Nelle sale espositive del British Museum di Londra, nella sezione dedicata all’antica Grecia vi è un’importante testimonianza storica che riguarda la Città dello Stretto. Si tratta di un’iscrizione che testimonia la stipula di un trattato di alleanza fra gli Ateniesi e i Reggini. Venne rinvenuta nel 1816 sull’Acropoli di Atene ed è oggi conservata presso il British Museum di Londra, nella collezione dei Marmi intitolata a Lord Elgin, il nobile diplomatico inglese vissuto tra la seconda metà del settecento e la prima metà dell’ottocento, celebre per aver condotto le sculture di marmo dell’acropoli ateniese nel Regno Unito.
Il testo sul manufatto è scritto in attico, una delle varietà dialettali dell’antica lingua ellenica, secondo il sistema di scrittura dell’età classica greca noto come “stoichedon”. Un sistema che consisteva nell’incidere le lettere di un’epigrafe esattamente una sotto l’altra, in modo che le linee della scrittura venissero ad avere un uguale numero di lettere, e tutta l’iscrizione assumesse un aspetto ordinato e simmetrico. Era uno stile in voga negli scritti ufficiali ateniesi del V e del IV secolo a.C. e lo si usava nei proclami statali. L’arco di tempo tra il 433 ed il 413 a.C. , registra la massima potenza militare in Atene.
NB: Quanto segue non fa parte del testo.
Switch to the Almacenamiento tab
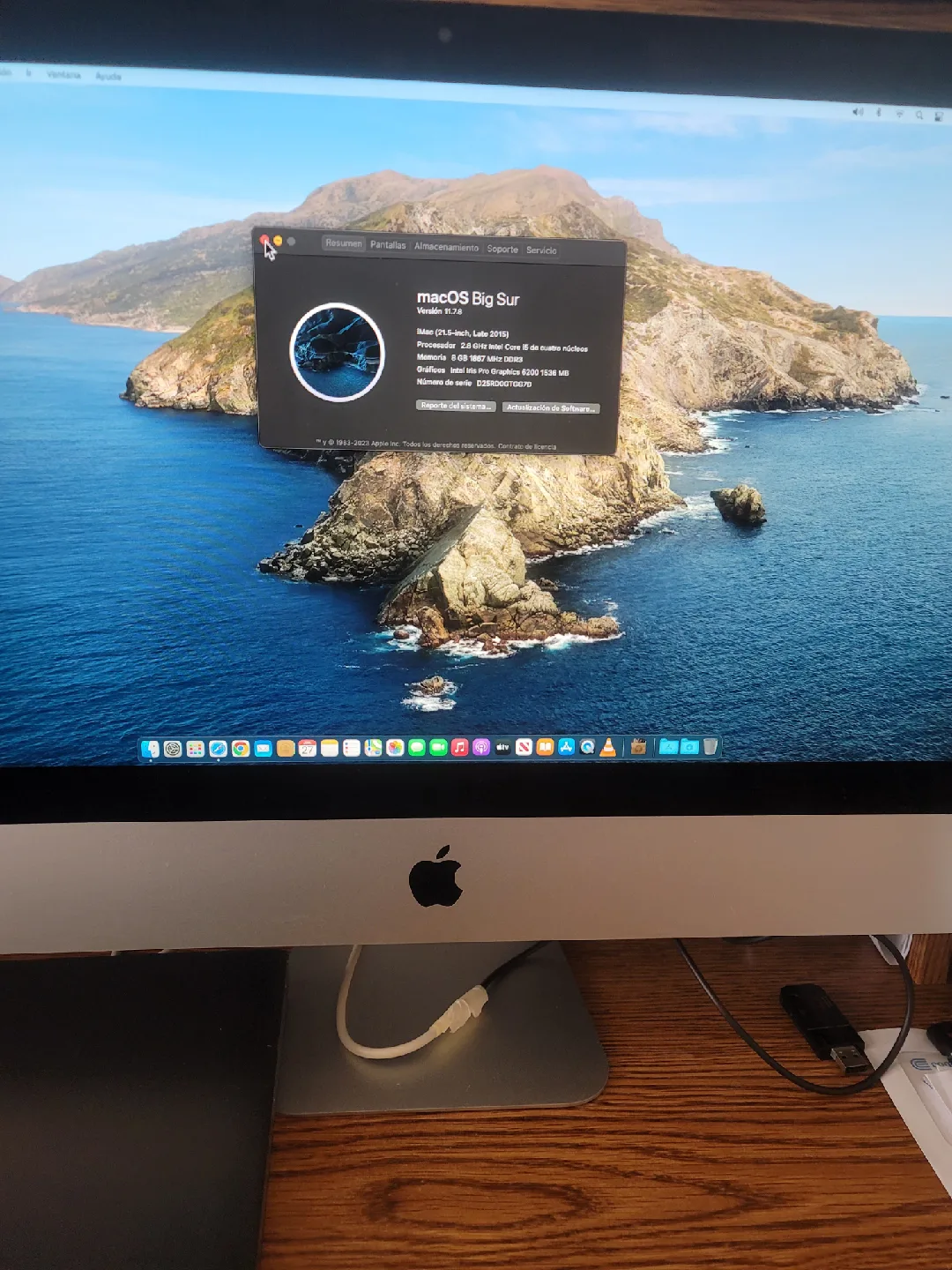 [446, 248]
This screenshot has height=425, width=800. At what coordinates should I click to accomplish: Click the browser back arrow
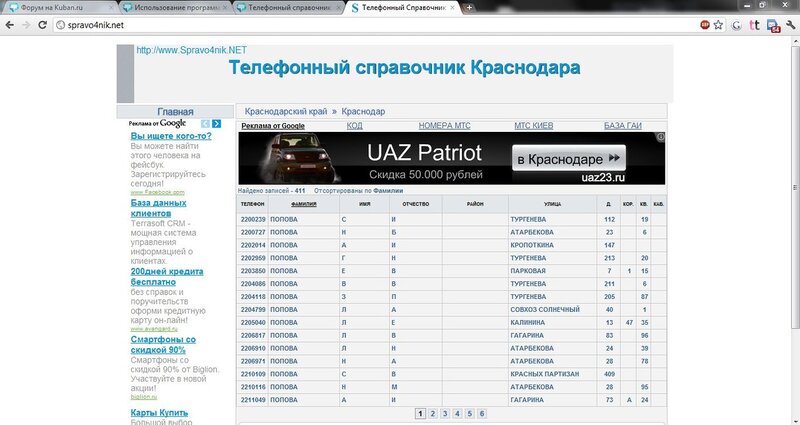click(9, 24)
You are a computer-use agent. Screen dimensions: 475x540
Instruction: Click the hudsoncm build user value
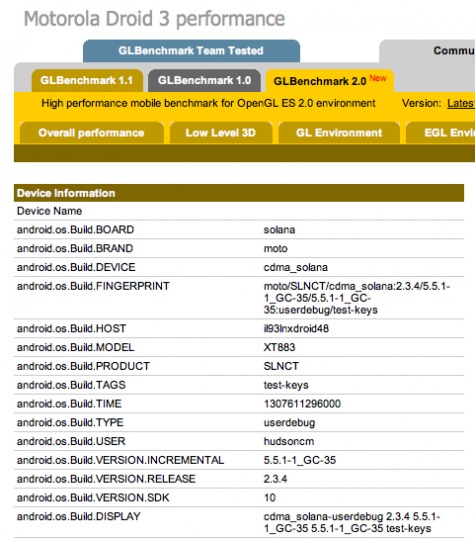[289, 441]

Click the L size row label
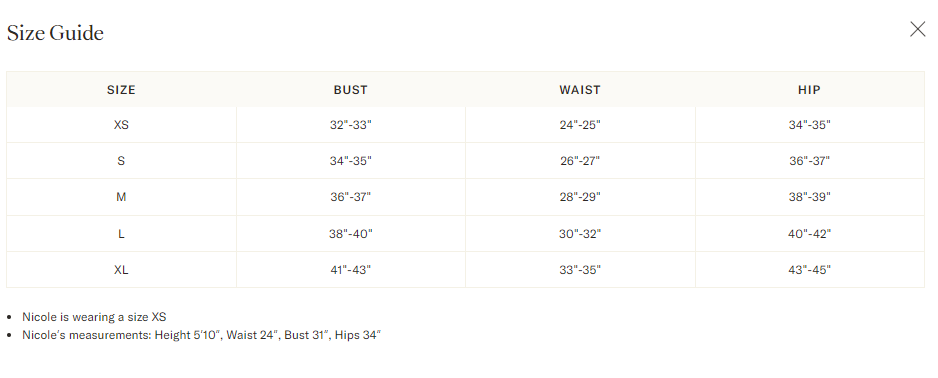(x=121, y=234)
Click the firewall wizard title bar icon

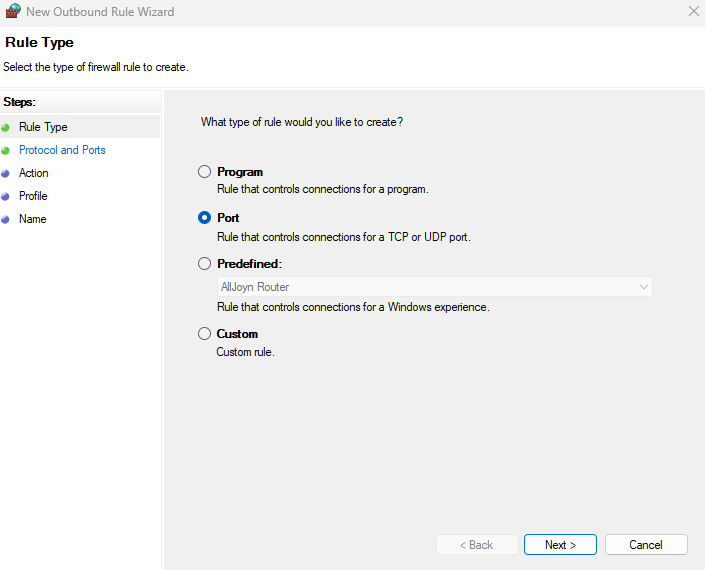tap(12, 12)

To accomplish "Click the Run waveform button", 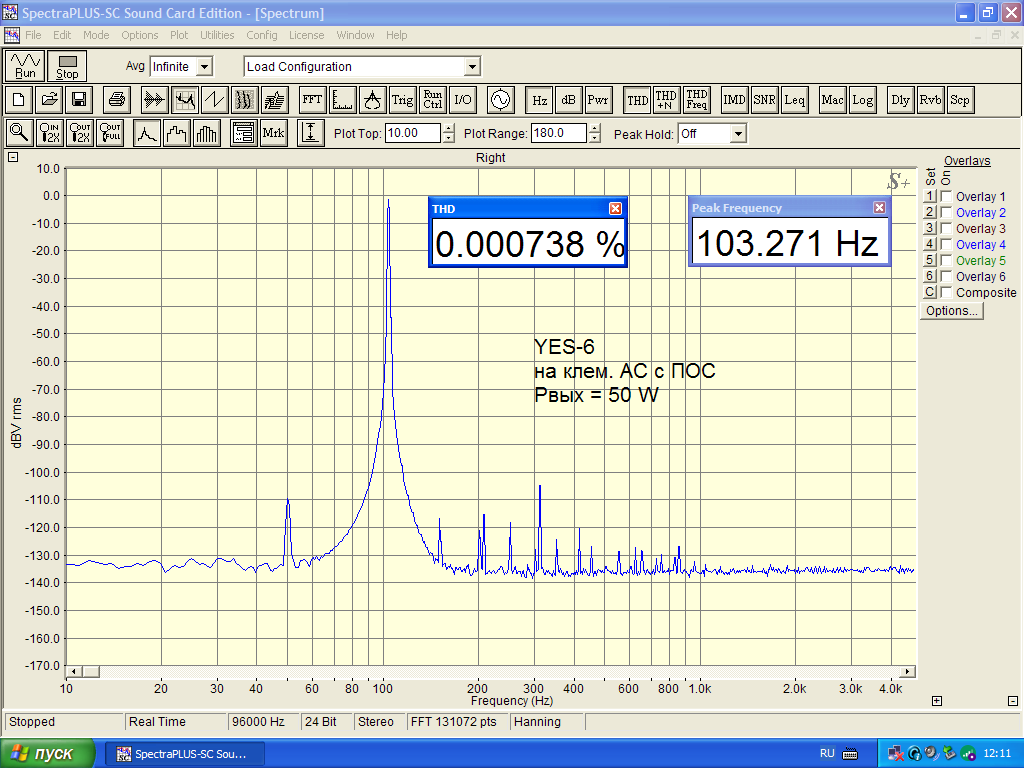I will [x=25, y=66].
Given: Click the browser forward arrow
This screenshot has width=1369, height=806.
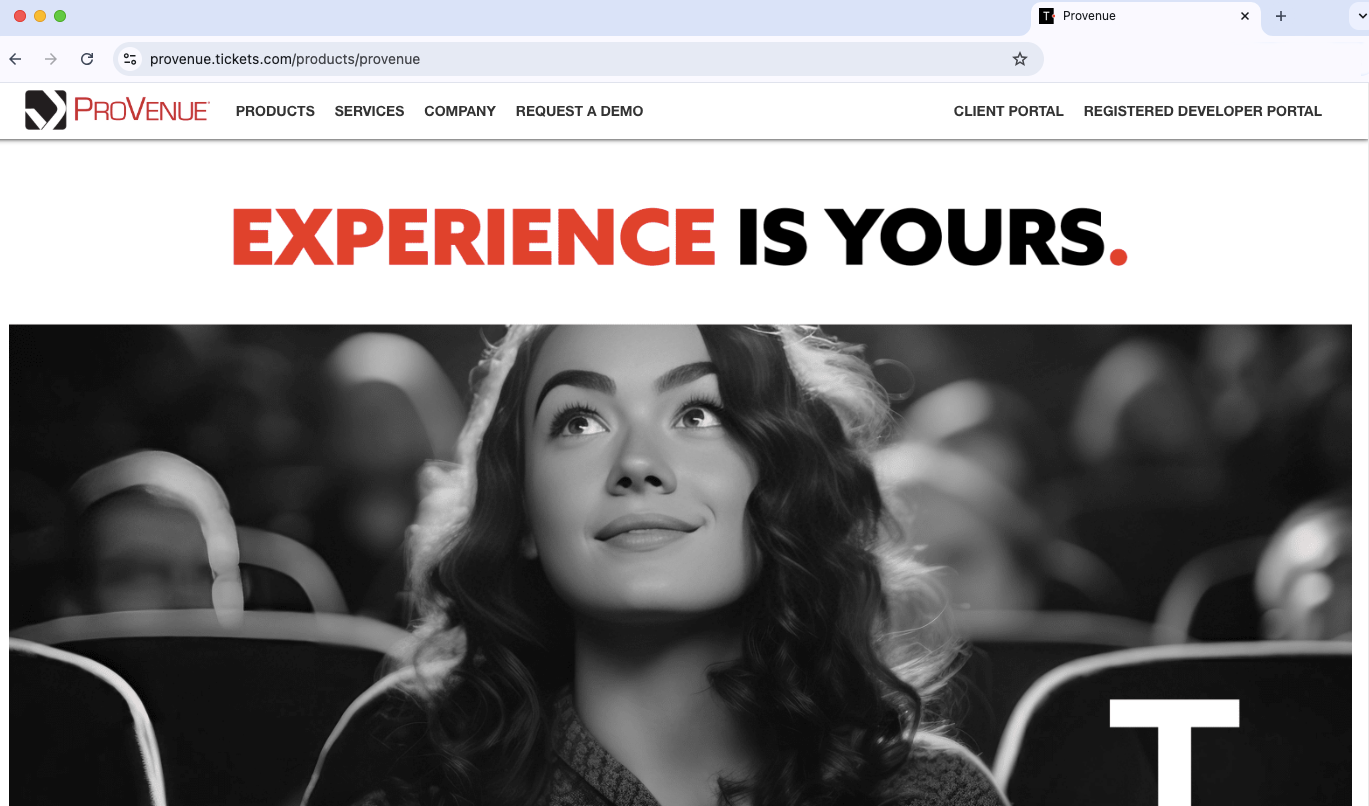Looking at the screenshot, I should 51,59.
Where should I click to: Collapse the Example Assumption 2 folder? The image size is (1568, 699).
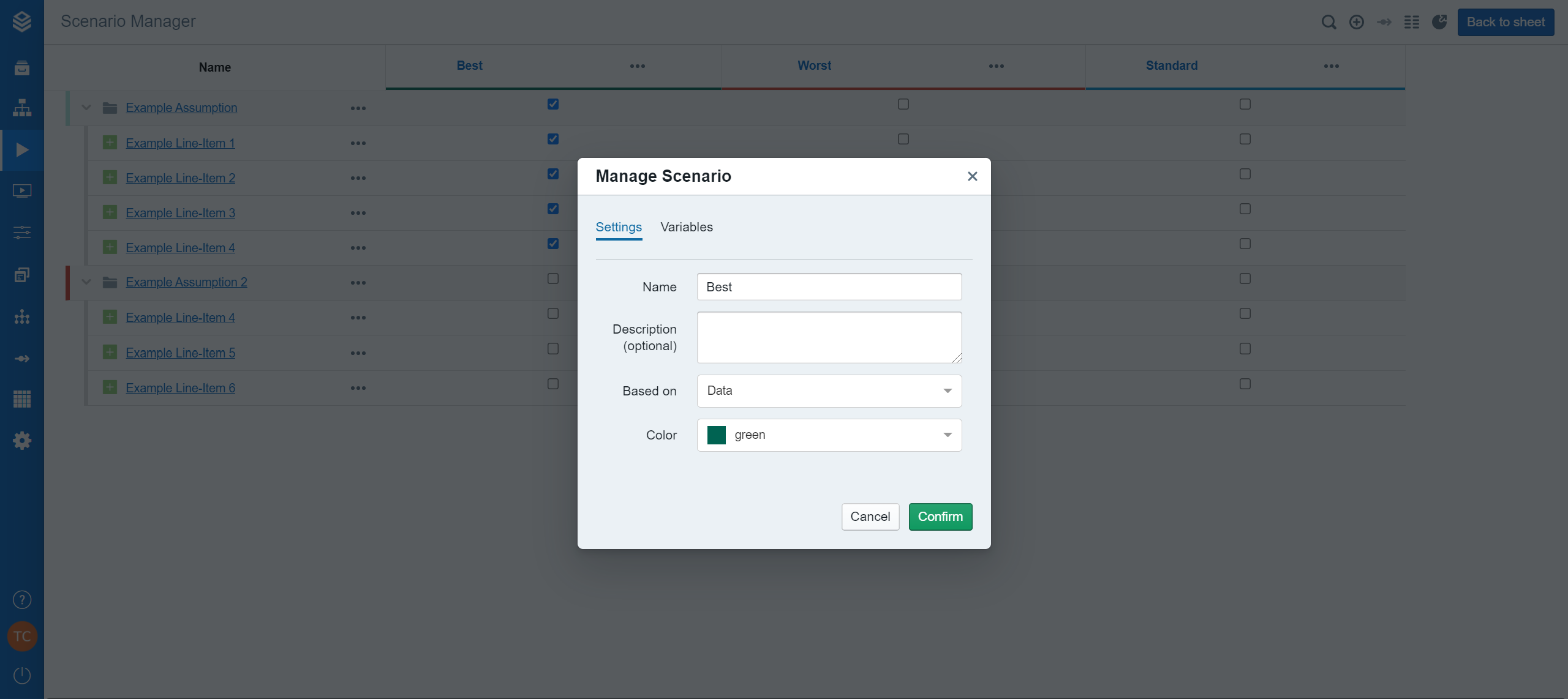pos(86,282)
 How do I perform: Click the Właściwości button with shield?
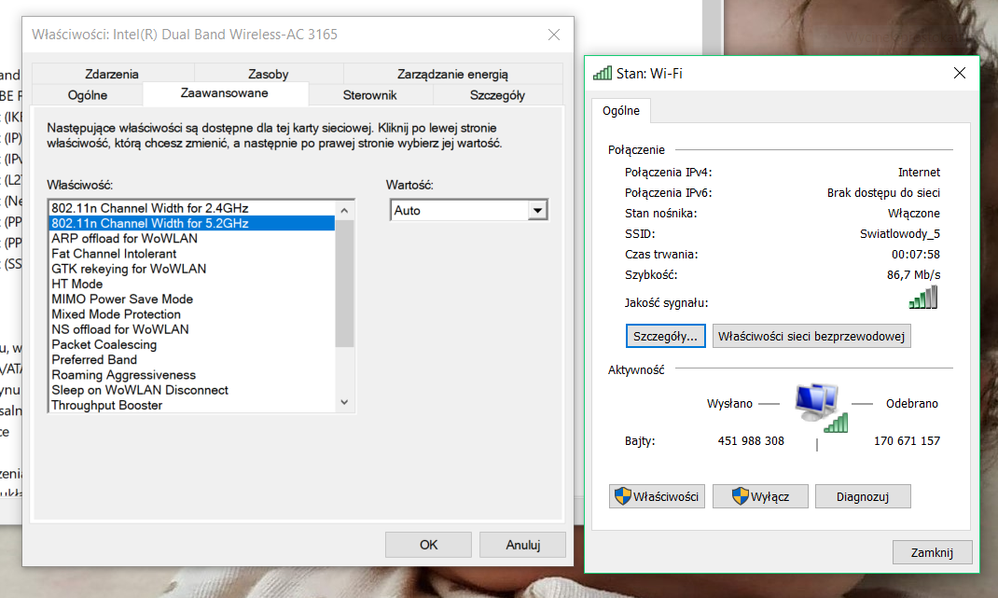pos(657,496)
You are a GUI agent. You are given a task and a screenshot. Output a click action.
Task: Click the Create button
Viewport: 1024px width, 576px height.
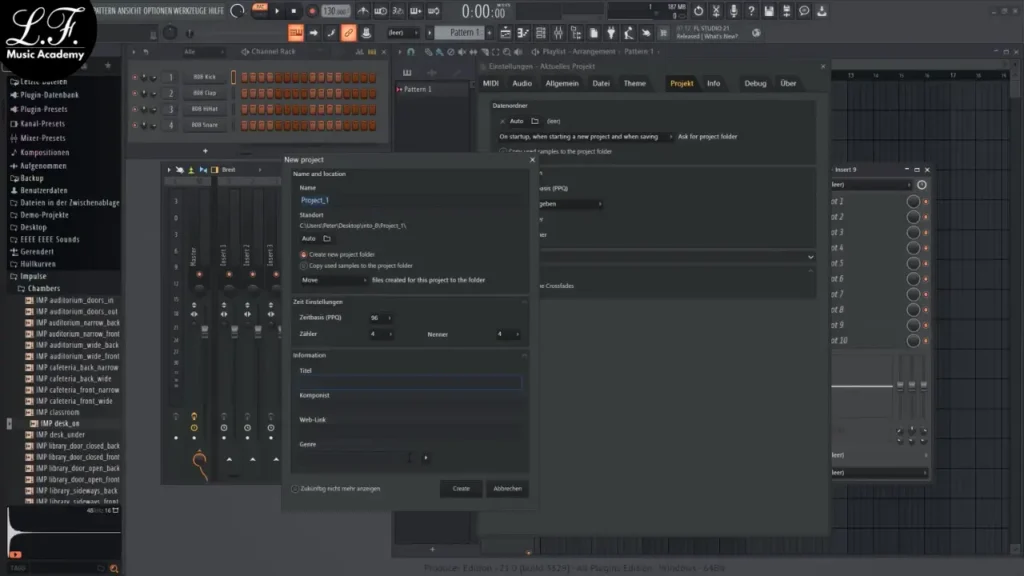pos(461,489)
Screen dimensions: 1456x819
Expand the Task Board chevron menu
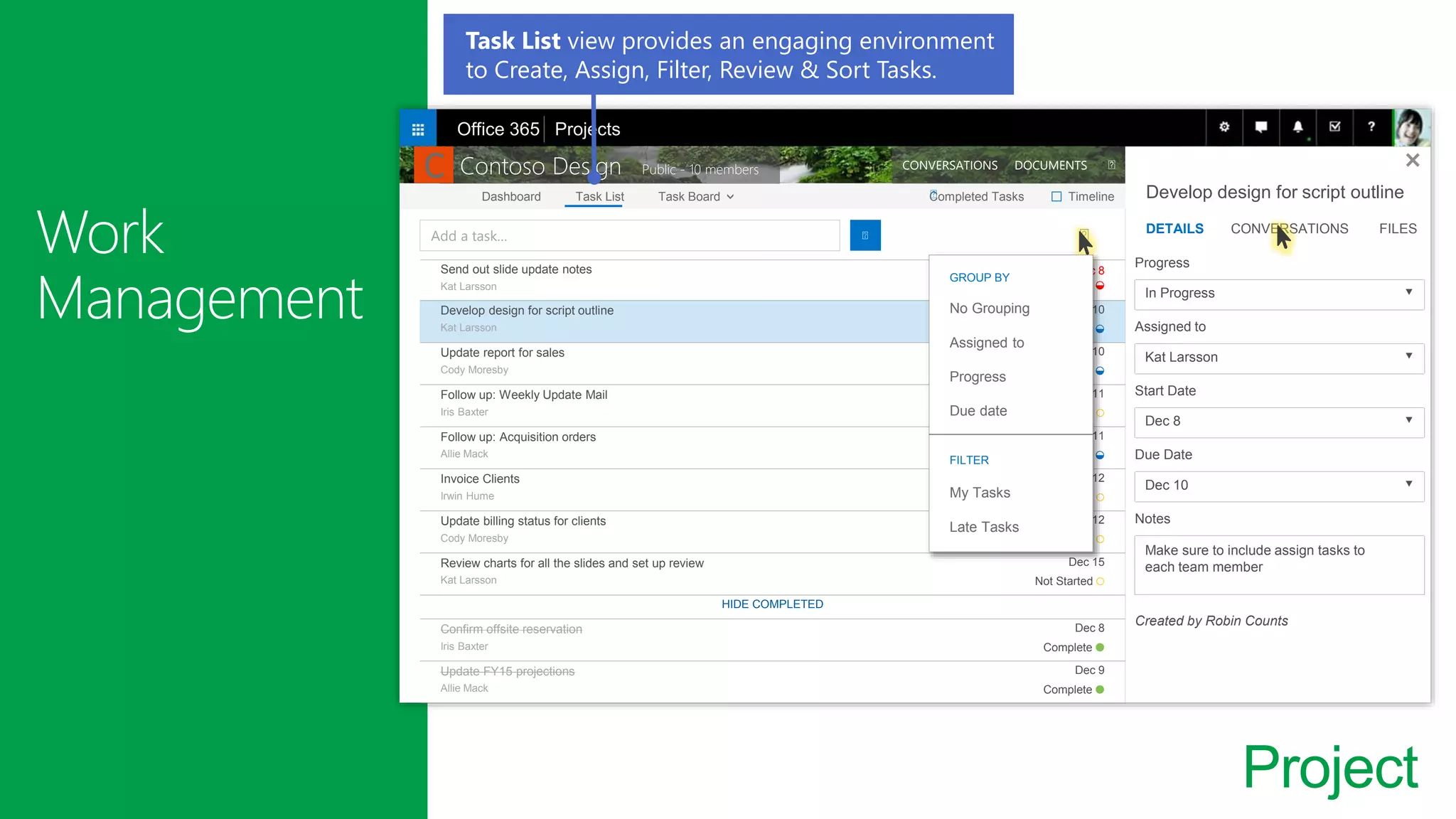(x=731, y=197)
Pericle, figura centrale e punto di riferimento sia militare che politico nel periodo che interessò la Polis ateniese, stipulò un’alleanza con Reggio e Leontio. Tali linee programmatiche avevano lo scopo di assicurare all’Attica i rifornimenti di grano e di conquistare Siracusa e la Sicilia. Reggio era all’epoca una delle potenze della Magna Grecia e del trattato fra le due città si è trovato il testo sull’acropoli di Atene. Inoltre l’ambasciatore reggino Sileno figlio di Foco morì durante l’ambasceria e fu sepolto con onori di Stato ad Atene, dove se n’è trovata la tomba. Tuttavia quando nel 415 a.C. Atene invase la Sicilia per conquistare Siracusa, alleata di Locri e nemica di Reggio, i reggini furono prudenti nell’ospitare fuori della città l’immensa armata attica. E fecero bene, perché Alcibiade, comandante dell’armata ateniese, passò agli Spartani che soccorsero Siracusa: gli Ateniesi finirono prigionieri nelle Latomie e i siracusani salvarono solo quelli che sapevano recitare le tragedie di Euripide.
La spedizione ateniese ebbe conseguenze culturali in Magna Grecia, dove Medma (Rosarno), resasi indipendente da Locri e alleatasi con Atene, produsse una serie di altari di terracotta con scene delle tragedie ateniesi appena rappresentate. La fine della potenza ateniese non segnò la fine della sua eredità per la civiltà, acquisto per l’eternità, come la definì lo storico Tucidide. La conversazione sarà disponibile, sulle varie piattaforme Social Network presenti nella rete, a far data da mercoledì 21 gennaio.